§ Work to complete
Answer these questions about the passage on Belgrade's reaction to the Montenegro referendum:
1. How did the rest of Serbia react to the referendum's outcome?
2. Milos Aligrudic was a high official of which party?
3. In what year did Milosevic begin to implement the Memorandum ideology?

━━━━━ Document passage ━━━━━

Actually, the "national" Belgrade is in shock. Unlike the rest of Serbia that remained rather indifferent to the referendum's outcome and behaved as if something like that was to be expected. Anyway, hasn't an outcome as such been systematically prepared in Montenegro and even in Serbia, though without much enthusiasm in the latter? As psychologists would put it, Belgrade is in the zone of specific post-referendum frustration. The loudest advocates of the Serbian Montenegro are experiencing mixed feelings of resignation and disappointment, while those most militant among them cannot hide their revolt, fury and even syndromes of revenge.

True, some kind of hope that this is nothing but "an episode," that actually "nothing of crucial importance has taken place, since Serbia-Montenegro still exists though without a part" (as Milos Aligrudic, high official of the Democratic Party of Serbia put it) and that Montenegro would soon "come to its senses" and "realize it made a hasty decision," i.e. that it made a strategic, historical, national, political, economic and social mistake when it removed itself from Serbia's brotherly hug remained in the air. Montenegro acted to its own detriment, say Serbian nationalists. For, ever since 1991 - when Milosevic begun to implement the Memorandum ideology through nationalism and wars, with the hearty support of the then and actual masterminds of Serbian nationalism - from Dobrica Cosic to Ljubomir Tadic, Matija Beckovic and others - and started the tidal wave that swallowed the former Yugoslavia, Serbian nationalists have been deeply convinced that anyone renouncing Serbia would perish in a perspective of history.

━━━━━ Stored records ━━━━━

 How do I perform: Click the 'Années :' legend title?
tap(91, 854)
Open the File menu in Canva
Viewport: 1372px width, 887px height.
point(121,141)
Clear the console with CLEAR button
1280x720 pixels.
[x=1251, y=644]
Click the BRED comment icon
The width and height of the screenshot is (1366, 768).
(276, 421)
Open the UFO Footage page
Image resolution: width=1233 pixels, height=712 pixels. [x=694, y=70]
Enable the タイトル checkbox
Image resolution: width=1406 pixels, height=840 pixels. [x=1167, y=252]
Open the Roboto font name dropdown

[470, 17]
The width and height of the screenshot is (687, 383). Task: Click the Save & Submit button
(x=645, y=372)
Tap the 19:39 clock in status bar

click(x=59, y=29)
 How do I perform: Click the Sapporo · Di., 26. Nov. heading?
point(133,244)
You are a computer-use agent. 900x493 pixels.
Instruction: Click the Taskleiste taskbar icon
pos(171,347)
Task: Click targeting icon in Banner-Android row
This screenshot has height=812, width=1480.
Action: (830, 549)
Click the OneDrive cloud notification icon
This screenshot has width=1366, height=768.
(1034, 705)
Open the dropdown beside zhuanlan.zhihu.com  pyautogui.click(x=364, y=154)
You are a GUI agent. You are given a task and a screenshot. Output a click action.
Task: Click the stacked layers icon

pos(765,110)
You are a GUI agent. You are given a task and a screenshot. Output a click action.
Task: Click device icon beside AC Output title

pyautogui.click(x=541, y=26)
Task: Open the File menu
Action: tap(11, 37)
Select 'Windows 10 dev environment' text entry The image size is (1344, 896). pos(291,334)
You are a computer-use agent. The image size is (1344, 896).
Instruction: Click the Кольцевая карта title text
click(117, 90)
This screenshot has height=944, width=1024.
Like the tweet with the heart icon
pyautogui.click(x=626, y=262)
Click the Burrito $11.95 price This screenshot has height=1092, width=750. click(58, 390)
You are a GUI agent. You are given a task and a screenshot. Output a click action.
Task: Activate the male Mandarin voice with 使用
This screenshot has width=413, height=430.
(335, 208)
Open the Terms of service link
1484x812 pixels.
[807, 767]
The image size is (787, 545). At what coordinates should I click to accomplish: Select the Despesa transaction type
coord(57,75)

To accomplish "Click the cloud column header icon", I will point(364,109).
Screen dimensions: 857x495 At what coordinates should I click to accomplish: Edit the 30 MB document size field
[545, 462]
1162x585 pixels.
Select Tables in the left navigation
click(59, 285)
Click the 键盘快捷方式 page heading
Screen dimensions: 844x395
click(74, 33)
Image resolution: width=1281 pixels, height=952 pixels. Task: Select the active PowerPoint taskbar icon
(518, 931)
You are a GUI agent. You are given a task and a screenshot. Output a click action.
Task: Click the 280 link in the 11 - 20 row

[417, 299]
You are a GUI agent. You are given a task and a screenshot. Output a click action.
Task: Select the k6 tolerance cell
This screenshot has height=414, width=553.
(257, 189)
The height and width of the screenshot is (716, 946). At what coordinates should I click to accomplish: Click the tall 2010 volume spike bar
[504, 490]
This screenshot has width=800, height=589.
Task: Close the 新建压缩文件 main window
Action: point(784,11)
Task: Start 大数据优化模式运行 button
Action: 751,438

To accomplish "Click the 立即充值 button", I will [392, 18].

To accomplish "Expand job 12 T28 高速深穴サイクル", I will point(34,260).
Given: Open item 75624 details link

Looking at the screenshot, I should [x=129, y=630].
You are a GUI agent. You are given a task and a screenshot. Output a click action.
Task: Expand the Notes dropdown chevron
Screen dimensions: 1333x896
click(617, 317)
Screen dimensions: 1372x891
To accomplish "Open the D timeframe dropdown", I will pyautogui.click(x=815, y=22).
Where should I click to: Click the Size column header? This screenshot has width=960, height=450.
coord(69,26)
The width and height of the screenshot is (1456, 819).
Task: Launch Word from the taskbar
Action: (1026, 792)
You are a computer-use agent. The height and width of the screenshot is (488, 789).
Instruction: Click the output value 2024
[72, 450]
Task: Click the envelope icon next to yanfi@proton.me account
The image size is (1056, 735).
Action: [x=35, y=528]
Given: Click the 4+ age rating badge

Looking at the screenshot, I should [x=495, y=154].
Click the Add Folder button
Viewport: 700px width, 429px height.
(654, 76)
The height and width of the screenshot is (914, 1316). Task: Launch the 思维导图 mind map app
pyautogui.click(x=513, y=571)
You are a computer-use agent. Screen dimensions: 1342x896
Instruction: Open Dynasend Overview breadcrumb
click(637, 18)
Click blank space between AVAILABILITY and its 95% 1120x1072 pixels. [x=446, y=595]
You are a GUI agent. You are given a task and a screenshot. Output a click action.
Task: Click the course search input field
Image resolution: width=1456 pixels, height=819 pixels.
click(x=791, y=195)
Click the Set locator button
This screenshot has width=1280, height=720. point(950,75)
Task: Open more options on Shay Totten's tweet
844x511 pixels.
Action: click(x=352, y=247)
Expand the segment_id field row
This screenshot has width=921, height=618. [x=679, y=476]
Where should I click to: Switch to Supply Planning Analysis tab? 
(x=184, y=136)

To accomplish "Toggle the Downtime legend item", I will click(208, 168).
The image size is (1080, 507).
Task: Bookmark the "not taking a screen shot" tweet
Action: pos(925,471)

━━━━━

§ Output of the exercise
1. It remained rather indifferent and behaved as if such an outcome was to be expected.
2. The Democratic Party of Serbia.
3. 1991.